BigDataStatMeth

Overview

BigDataStatMeth provides scalable statistical computing for matrices stored in HDF5 files. The package is designed as a two-level tool: it provides a standard R interface for users working with HDF5-backed matrices, and a reusable C++ infrastructure for developers implementing new block-wise statistical methods.

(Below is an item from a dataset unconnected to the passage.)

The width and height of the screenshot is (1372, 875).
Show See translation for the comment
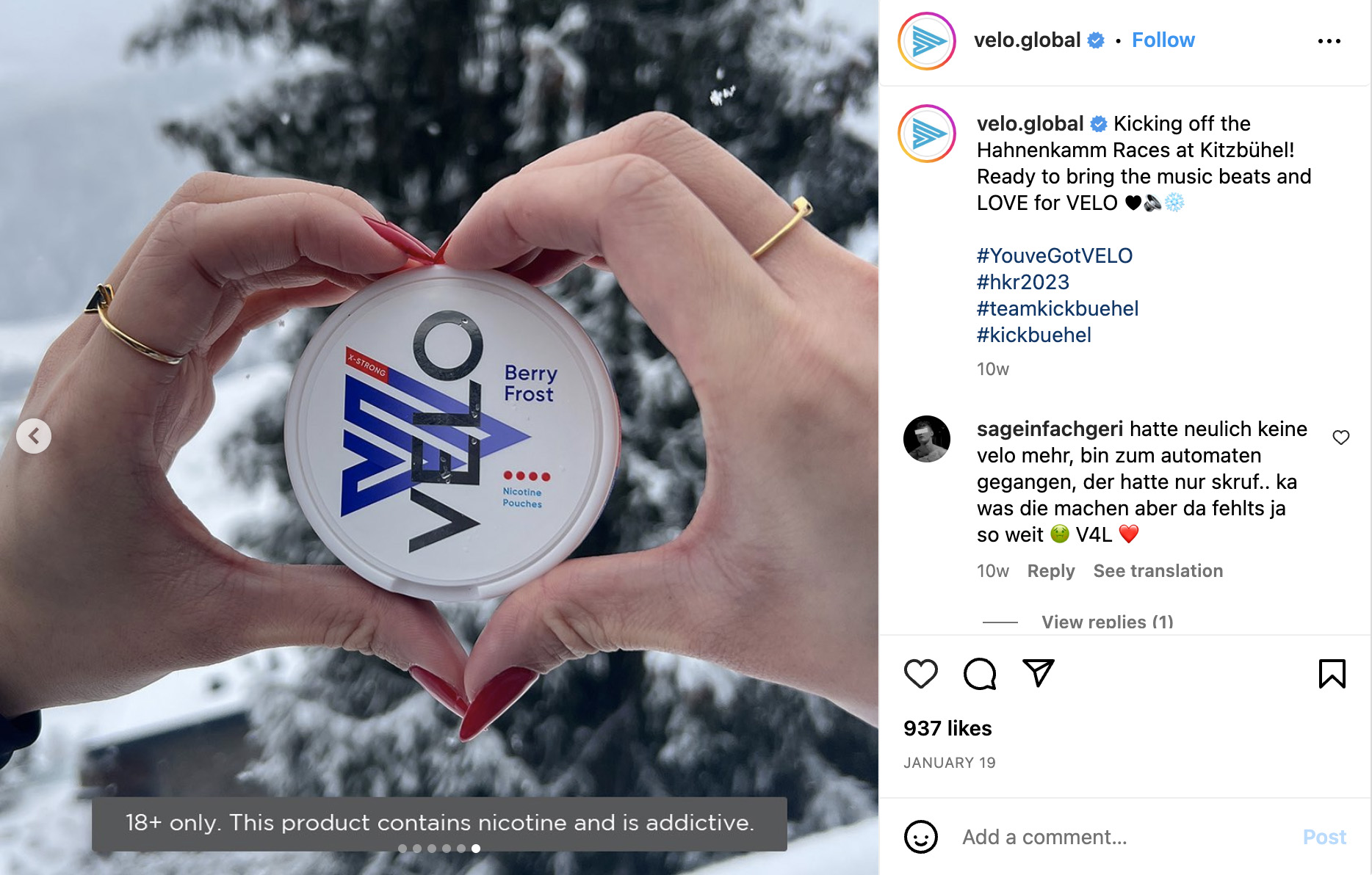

The R interface is based on HDF5Matrix objects and S3 methods, so users can work with familiar R calls such as dim(), [, %*%, crossprod(), scale(), cor(), svd(), prcomp(), qr(), chol(), and solve(). The C++ infrastructure provides classes and routines for managing HDF5 files, groups, and datasets, together with block-wise numerical methods that can be reused from Rcpp-based code.

flowchart LR
    subgraph R["R interface"]
        A["HDF5Matrix objects"] --> B["S3 generics: scale, crossprod, svd, qr, prcomp ..."]
    end
    subgraph CPP["C++ infrastructure"]
        C["C++ classes: files, groups, datasets"] --> D["Block-wise numerical routines"]
    end
    B --> D
    D --> E["HDF5 storage on-disk matrices"]
    C --> E

Most users will interact with the R/S3 interface. Developers can build on the C++ headers to extend the package with new HDF5-backed methods while retaining efficient execution through compiled code.

Key Features

HDF5-backed matrices through a familiar HDF5Matrix/S3 interface
Block-wise algorithms — process matrices larger than available RAM through intelligent partitioning
Parallel processing — multi-threaded operations for enhanced performance
Comprehensive decompositions — SVD, PCA, QR, Cholesky, eigendecomposition, and pseudoinverse
Statistical transformations — centering, scaling, correlation, sweep, and aggregations by row/column
C++ developer infrastructure — reusable classes and routines for building new scalable methods without reimplementing HDF5 management or block iteration
HDF5 compression and file-space reuse — controlled disk usage across iterative workflows

Installation

From CRAN (Stable Release)

install.packages("BigDataStatMeth")

From GitHub (Development Version)

# Install devtools if needed
install.packages("devtools")

devtools::install_github("isglobal-brge/BigDataStatMeth")

System Requirements

R packages:

Matrix
RcppEigen
RSpectra

System dependencies:

HDF5 library (>= 1.8)
C++17 compatible compiler
For Windows: Rtools

Quick Start

library(BigDataStatMeth)

h5file <- tempfile(fileext = ".h5")

set.seed(1)
X <- matrix(rnorm(500 * 100), nrow = 500, ncol = 100)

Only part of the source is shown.